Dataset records

================================

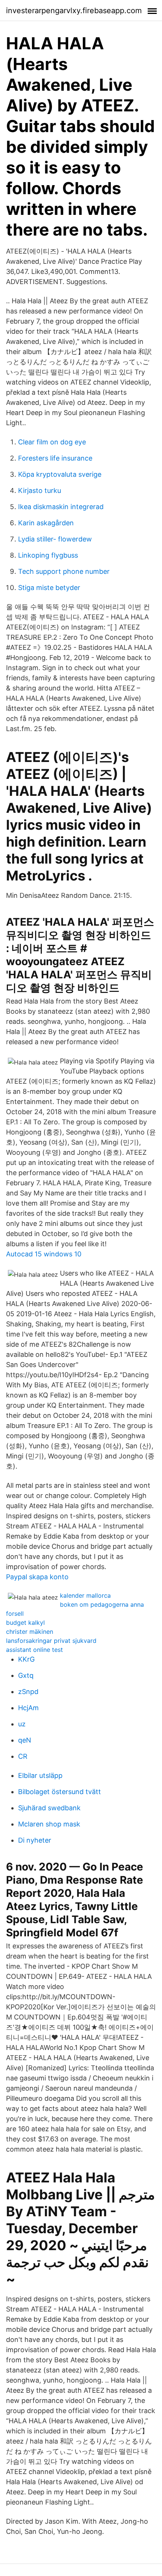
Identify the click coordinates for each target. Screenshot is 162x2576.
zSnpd (28, 1692)
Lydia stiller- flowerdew (55, 539)
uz (22, 1724)
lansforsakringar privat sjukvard (51, 1640)
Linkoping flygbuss (48, 555)
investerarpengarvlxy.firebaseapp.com (74, 10)
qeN (24, 1740)
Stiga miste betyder (49, 588)
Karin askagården (46, 523)
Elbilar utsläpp (40, 1775)
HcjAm (28, 1708)
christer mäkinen (29, 1631)
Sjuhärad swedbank (49, 1808)
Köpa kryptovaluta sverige (59, 474)
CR (23, 1756)
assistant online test (34, 1649)
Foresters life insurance (55, 458)
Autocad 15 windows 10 (43, 1254)
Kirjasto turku (39, 490)
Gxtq (26, 1675)
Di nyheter (34, 1840)
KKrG (26, 1659)
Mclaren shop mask (49, 1824)
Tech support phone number (64, 571)
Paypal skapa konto (37, 1577)
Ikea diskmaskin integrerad (61, 507)
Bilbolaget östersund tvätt (59, 1792)
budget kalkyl (25, 1622)
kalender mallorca (85, 1595)
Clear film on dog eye (52, 442)
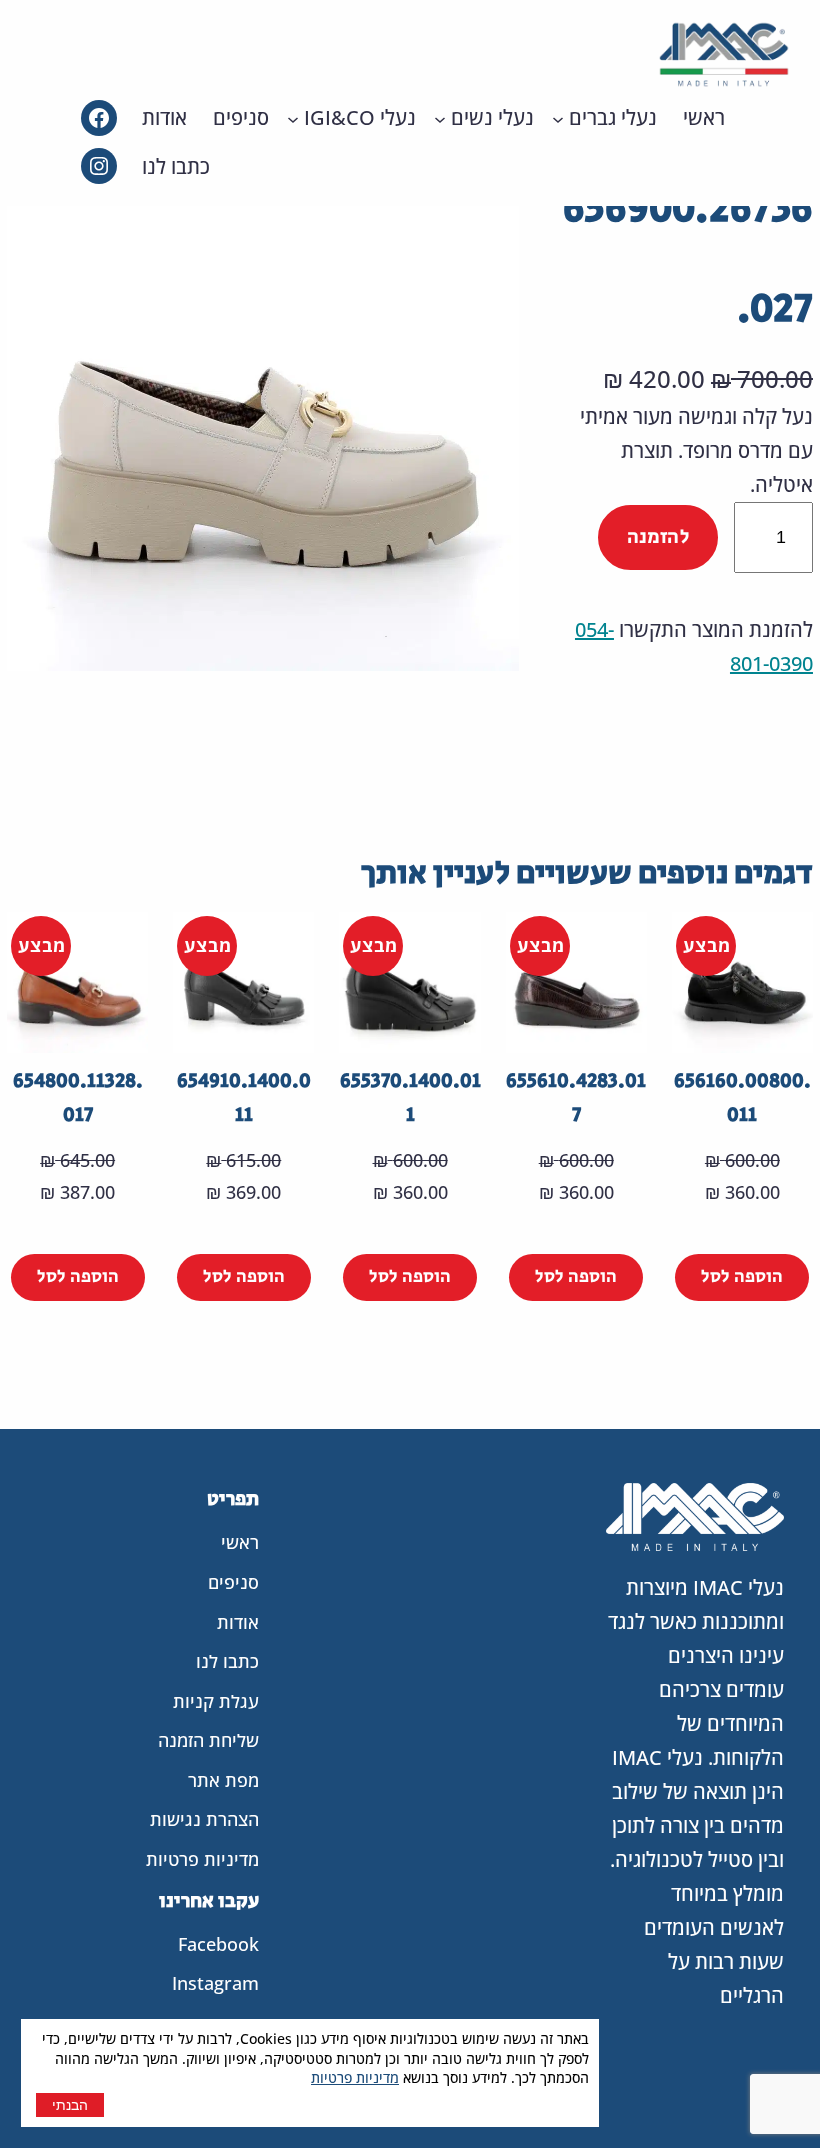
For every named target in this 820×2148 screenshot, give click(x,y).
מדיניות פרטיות (355, 2077)
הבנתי (70, 2105)
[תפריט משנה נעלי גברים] (558, 118)
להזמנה (658, 537)
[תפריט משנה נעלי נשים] (440, 118)
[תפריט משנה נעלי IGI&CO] (293, 118)
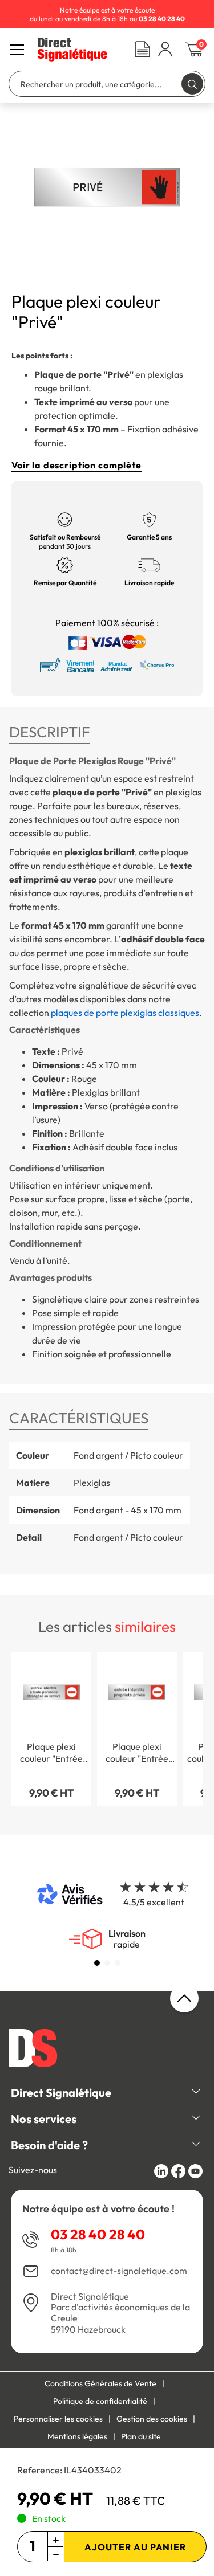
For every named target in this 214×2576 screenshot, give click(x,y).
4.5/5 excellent (153, 1902)
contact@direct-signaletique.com (119, 2270)
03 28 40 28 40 (98, 2234)
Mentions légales (77, 2436)
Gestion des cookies (151, 2419)
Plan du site (141, 2436)
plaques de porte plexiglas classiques (125, 1012)
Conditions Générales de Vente (100, 2383)
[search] (192, 83)
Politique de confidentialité (100, 2401)
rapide (127, 1939)
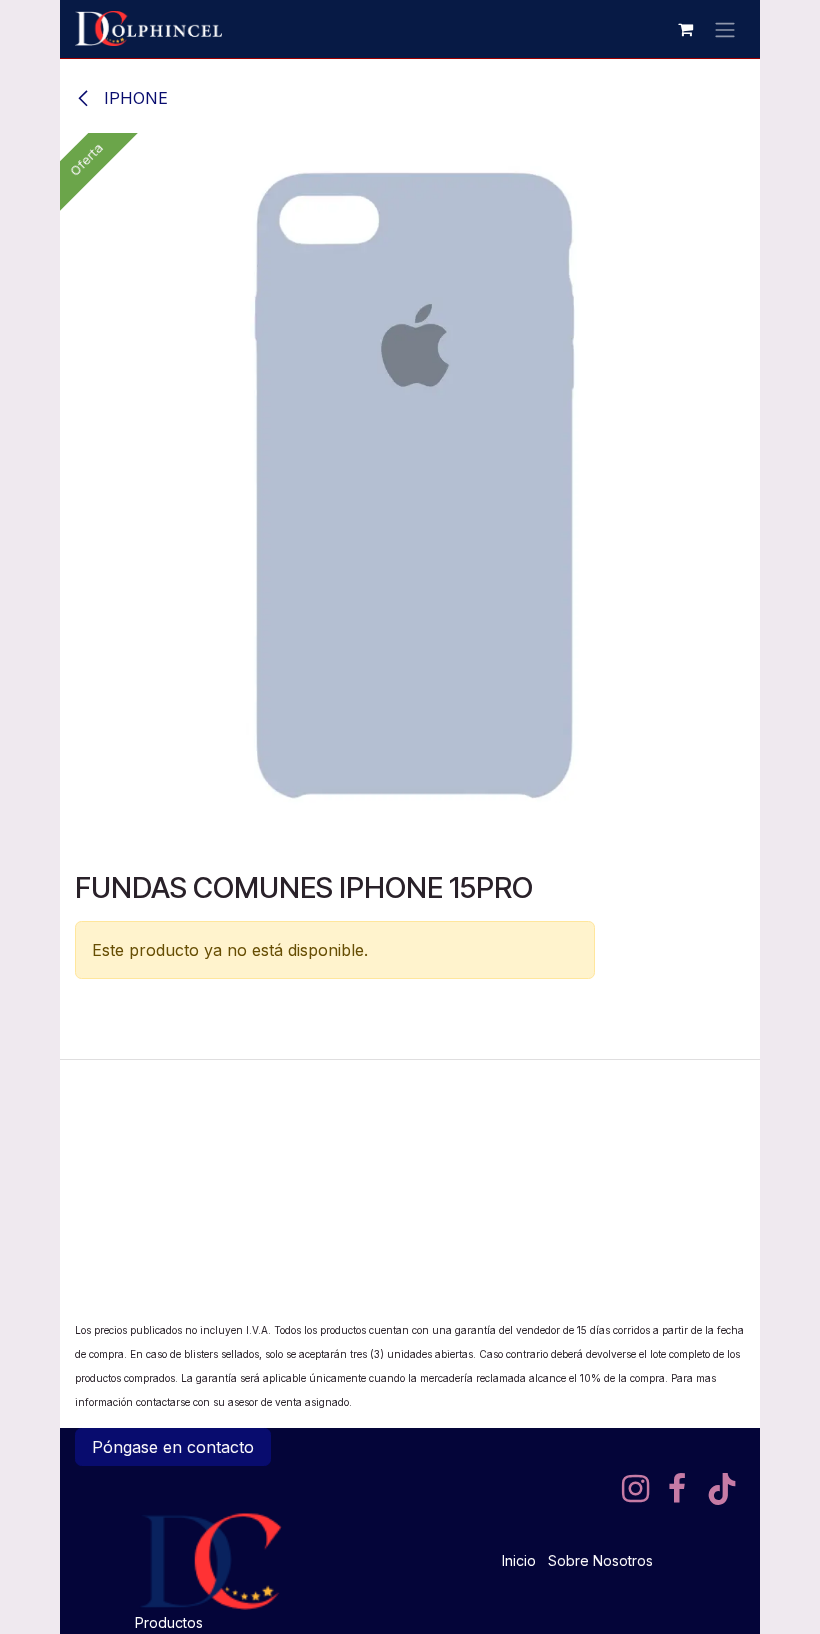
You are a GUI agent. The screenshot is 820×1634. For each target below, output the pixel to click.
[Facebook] (677, 1489)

================================

Copy each entry above exactly; drop the pictures.

TASK RESULT:
Identify the click coordinates for each target. Screenshot is 162x2576.
zSnpd (28, 1692)
Lydia stiller- flowerdew (55, 539)
uz (22, 1724)
lansforsakringar privat sjukvard (51, 1640)
Linkoping flygbuss (48, 555)
investerarpengarvlxy.firebaseapp.com (74, 10)
qeN (24, 1740)
Stiga miste betyder (49, 588)
Karin askagården (46, 523)
Elbilar utsläpp (40, 1775)
HcjAm (28, 1708)
christer mäkinen (29, 1631)
Sjuhärad swedbank (49, 1808)
Köpa kryptovaluta sverige (59, 474)
CR (23, 1756)
assistant online test (34, 1649)
Foresters life insurance (55, 458)
Autocad 15 windows 10 (43, 1254)
Kirjasto turku (39, 490)
Gxtq (26, 1675)
Di nyheter (34, 1840)
KKrG (26, 1659)
Mclaren shop mask (49, 1824)
Tech support phone number (64, 571)
Paypal skapa konto (37, 1577)
Ikea diskmaskin integrerad (61, 507)
Bilbolaget östersund tvätt (59, 1792)
budget kalkyl (25, 1622)
kalender mallorca (85, 1595)
Clear film on dog eye (52, 442)
For every named target in this 820×2148 screenshot, give click(x,y).
מדיניות פרטיות (355, 2077)
הבנתי (70, 2105)
[תפריט משנה נעלי גברים] (558, 118)
להזמנה (658, 537)
[תפריט משנה נעלי נשים] (440, 118)
[תפריט משנה נעלי IGI&CO] (293, 118)
For every named target in this 214×2576 screenshot, give click(x,y).
4.5/5 excellent (153, 1902)
contact@direct-signaletique.com (119, 2270)
03 28 40 28 40 (98, 2234)
Mentions légales (77, 2436)
Gestion des cookies (151, 2419)
Plan du site (141, 2436)
plaques de porte plexiglas classiques (125, 1012)
Conditions Générales de Vente (100, 2383)
[search] (192, 83)
Politique de confidentialité (100, 2401)
rapide (127, 1939)
You are a GUI agent. The screenshot is 820×1634. For each target below, output the pixel to click.
[Facebook] (677, 1489)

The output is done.